Rocky Mountain News tells the story of Manuela Beltran who died in a nursing home from starvation and dehydration after she was given almost nothing to drink or eat for nine days, according to a lawsuit filed last week in Denver. The details of this lawsuit show just how rocky life was for the deceased during 10 days in December.
From the Rocky Mountain News comes the story of Manuela Beltran who died in a nursing home from starvation and dehydration after she was given almost nothing to drink or eat for nine days, according to a lawsuit filed last week in Denver.
The details of this lawsuit show just how rocky life was for the deceased during 10 days in December.
The wrongful death suit, filed by Beltran’s two sons, Jesse Lujan and Larry Gonzalez, seeks damages for what they allege was gross negligence by Cherry Creek Nursing Center in Aurora.
“Manuela starved to death while simultaneously suffering from severe dehydration,” said attorney John Holland in the lawsuit, which was filed in Denver District Court.

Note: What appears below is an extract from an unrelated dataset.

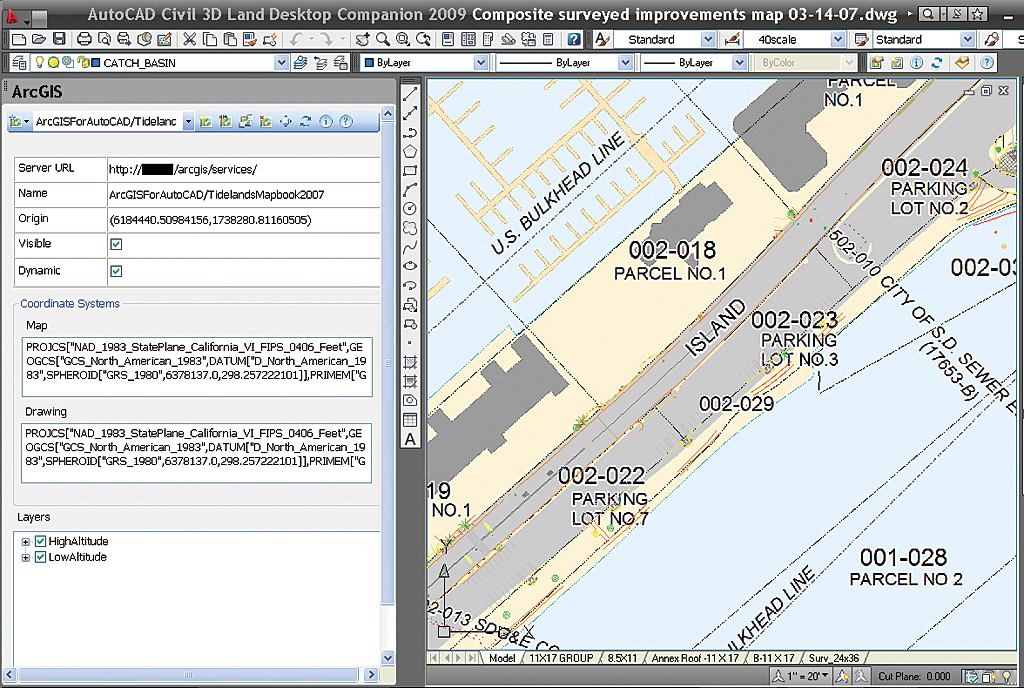
Task: Click the Help question mark toolbar icon
Action: pyautogui.click(x=574, y=40)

Beltran, 77, who suffered from dementia, took a turn for the worse after suffering a fall in a wheelchair Dec. 20, according to the lawsuit. Staff members knew Beltran tended to fall forward when she did not have a walker to prevent it, the lawsuit said.
“Left unsupervised in the TV room and negligently placed in a chair not suitable for her protection, Manuela predictably fell forward, sustaining severe head injuries, which sent her on a fatal, final downward spiral, which the facility staff knew all about but outrageously failed to intervene,” the lawsuit alleges.
Beltran’s ability to eat and drink immediately began to decline, the lawsuit said, and she didn’t eat anything from Dec. 23 to Dec. 30, when she died.
The health department cited the nursing home on Jan. 1 for three violations related to Beltran’s care, including failure to provide adequate supervision to prevent an accident, failure to assess and treat a change in a resident’s condition, and failure to prevent a severe weight loss.
Weighing only 89 pounds to begin with, Beltran lost nine pounds from Dec. 16 to Dec. 26, the last time she was weighed, the lawsuit said. The staff failed to inform the family or her doctor of Beltran’s “drastic” change in status, the lawsuit alleges. A doctor wasn’t notified until Dec. 29 when a hospice evaluation was ordered, according to the health department records.